**Your objective**:
Return verbatim the lines of the items, starting at the line containing "privacy policy (647, 34)" and ending at the line containing "More (516, 596)", including both.

[Click-target data]
________________________________________
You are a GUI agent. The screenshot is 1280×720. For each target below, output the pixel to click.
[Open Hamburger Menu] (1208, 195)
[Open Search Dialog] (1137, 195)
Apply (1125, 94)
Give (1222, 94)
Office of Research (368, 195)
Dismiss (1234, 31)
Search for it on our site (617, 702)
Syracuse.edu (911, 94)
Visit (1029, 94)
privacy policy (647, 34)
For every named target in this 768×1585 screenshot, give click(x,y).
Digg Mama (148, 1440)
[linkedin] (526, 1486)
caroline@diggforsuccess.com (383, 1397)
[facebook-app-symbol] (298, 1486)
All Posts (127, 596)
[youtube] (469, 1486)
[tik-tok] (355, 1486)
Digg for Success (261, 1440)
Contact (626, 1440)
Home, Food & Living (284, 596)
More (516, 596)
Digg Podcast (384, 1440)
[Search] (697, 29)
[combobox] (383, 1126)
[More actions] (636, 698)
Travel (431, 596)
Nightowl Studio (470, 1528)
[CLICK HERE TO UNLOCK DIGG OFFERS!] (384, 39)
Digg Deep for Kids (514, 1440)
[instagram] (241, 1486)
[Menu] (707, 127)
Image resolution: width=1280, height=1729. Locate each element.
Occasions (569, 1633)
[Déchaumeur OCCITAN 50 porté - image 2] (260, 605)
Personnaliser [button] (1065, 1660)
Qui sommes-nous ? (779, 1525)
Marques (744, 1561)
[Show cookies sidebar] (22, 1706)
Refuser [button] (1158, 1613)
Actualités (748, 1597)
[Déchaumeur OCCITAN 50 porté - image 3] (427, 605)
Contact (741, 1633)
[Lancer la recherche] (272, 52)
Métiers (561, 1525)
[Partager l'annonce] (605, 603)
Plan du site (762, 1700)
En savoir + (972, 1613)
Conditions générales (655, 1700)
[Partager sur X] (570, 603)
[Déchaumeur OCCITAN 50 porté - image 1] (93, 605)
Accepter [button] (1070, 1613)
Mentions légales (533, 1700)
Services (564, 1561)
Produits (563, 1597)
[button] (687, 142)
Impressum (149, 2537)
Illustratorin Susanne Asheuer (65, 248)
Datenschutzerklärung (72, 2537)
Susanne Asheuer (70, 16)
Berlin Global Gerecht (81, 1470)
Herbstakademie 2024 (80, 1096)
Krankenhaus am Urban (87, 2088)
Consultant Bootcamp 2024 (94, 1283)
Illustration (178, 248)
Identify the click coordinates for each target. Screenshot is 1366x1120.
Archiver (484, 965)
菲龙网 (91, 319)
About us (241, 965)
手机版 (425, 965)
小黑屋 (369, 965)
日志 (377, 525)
________________________________________
**Response**:
privacy policy (647, 34)
For every named target in this 768×1585 screenshot, give click(x,y).
Digg Mama (148, 1440)
[linkedin] (526, 1486)
caroline@diggforsuccess.com (383, 1397)
[facebook-app-symbol] (298, 1486)
All Posts (127, 596)
[youtube] (469, 1486)
[tik-tok] (355, 1486)
Digg for Success (261, 1440)
Contact (626, 1440)
Home, Food & Living (284, 596)
More (516, 596)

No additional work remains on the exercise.